The search terms are meant to find the relevant instances to overcome the problem of rarity and, secondly, to ensure enough within-category variation to support theoretical saturation. The analyst can apply the constant comparative methods to the document set in order to develop defining features, its subdivision and continuums and analyze its relation to other categories (Glaser, 1965, 439). There is an important trade-off in the construction of the search terms. A too inclusive strategy will reproduce the problem of rare events, where too many irrelevant documents are retrieved - the problem of low precision. On the other hand, we have the problem of low recall, where the search set is too restrictive so that we miss many of the relevant instances of the phenomenon. Importantly here, recall and precision regards insuring saturation, not good measurement. A solution to this problem is iterative sampling where the search term lists are continually updated on the basis of developing the theory and hence, move from a more restrictive to a more inclusive search set, or going into depth with specific subcategories.
In this mode of reading, an important question is the organization and construction of the text data - similar to what is call unitarization in content analysis (Krippendorff, 2004). Our own work is primarily with Facebook data and some of the tricky issues with unitarization of documents are solved by the fact that Facebook itself is organized in relatively comprehensible and manageable units. Typically, posts in a group, a page or personal profile and with connected comments and comment-to-comments. Yet, there is still the question of how much context should surround each post and comment when the researcher is reading. This has to be determined partly by theoretical focus and partly by experience. While, as argued above, we are never sure what each encounter demands of us in terms of context tracing, for practical reasons it is worthwhile trying to organize one’s material in such a way that relevant context, on average, is displayed or easily accessible when reading.
This is the step that both ensures the interpretative accountability and validity of the text analysis and its theoretical relevance. This implies that it is not only coding and memo writing that are necessary, but also accounts of the development of one’s own interpretative journey in moving from one understanding to the next and documenting the events where one reached a new understanding of the meaning-making within the field. This is what Lichterman calls interpretative reflexivity (Lichterman, 2017). The step ends with both a qualitative analysis of a category, but also a more concise coding scheme that, in principle, can be used by others.
Classification and Validity
At this point in the analysis, we should have a qualified researcher, a developed understanding and analysis of a set of categories and an applicable and valid coding scheme. The next step is to apply this coding scheme to classify content in order to both train a machine learning model and test it.
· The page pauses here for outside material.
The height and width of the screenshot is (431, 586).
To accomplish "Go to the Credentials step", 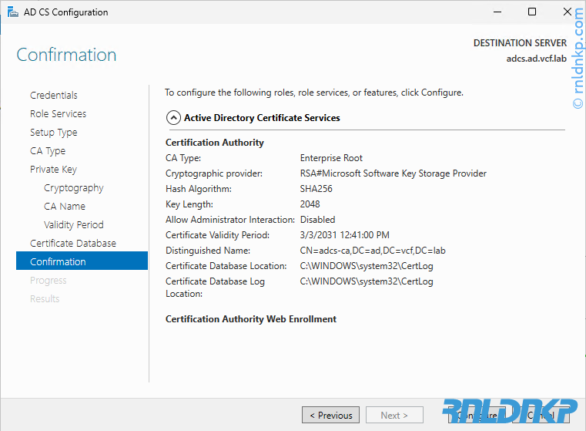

At this stage the coding process is closed and no theoretical adjustments to the category are to be made. This does not mean that there is not any interpretation going on, but this is at the level of correctly applying the code to content rather than to correct the understanding of the category. Therefore, the prior qualification of the reader is important because there is still a lot of non-explicated knowledge that might be relevant for the application of the code. Ideally, the coding scheme is for externalizing, objectifying and making transparent the knowledge gained from in-depth reading. Yet, while coding previously involved research assistance in order to scale the classification, the advent of supervised machine learning allows the researcher to rely on much less coded data.
For training the machine learning model, the CALM framework relies on active learning procedures (for a social science example see Wiedemann (2019)) where the machine learning model uses model uncertainty in order to find the most informative cases to be coded. In traditional supervised machine learning, the training data is given to the model all at once, and hence, risks both a lot of redundant information about certain cases and lack knowledge of others. For example, in our own prior work we used nearly 9000 random sampled examples for training a model on a single category (with only approximately 900 positive cases) and 3000 for testing. Therefore, supervised machine learning has traditionally been seen as very expensive compared to unsupervised methods for classification. However, with the rise of active learning and transfer learning, the cost is radically declining.
Transfer learning has dramatically changed the efficiency of the features used to solve classification tasks. Language models that have trained on huge amounts of text have been shown to enable what has been called few-shot learning, which means that the model only needs very few training examples in order to achieve high performance (Devlin et al., 2018). A second set of features is the extensive dictionaries developed in the prior steps. These are used as noisy labels, which means that they are assumed to contain a lot of noise and are only seen as indicative of category to the extent that they do not contradict the human label. These are efficient for giving the active learning loop a “warm start” to already start directing its efforts and sample positive cases even in highly unbalanced scenarios ( Wiedemann (2019) for the concept of least confidence sampling with bias towards the positive case).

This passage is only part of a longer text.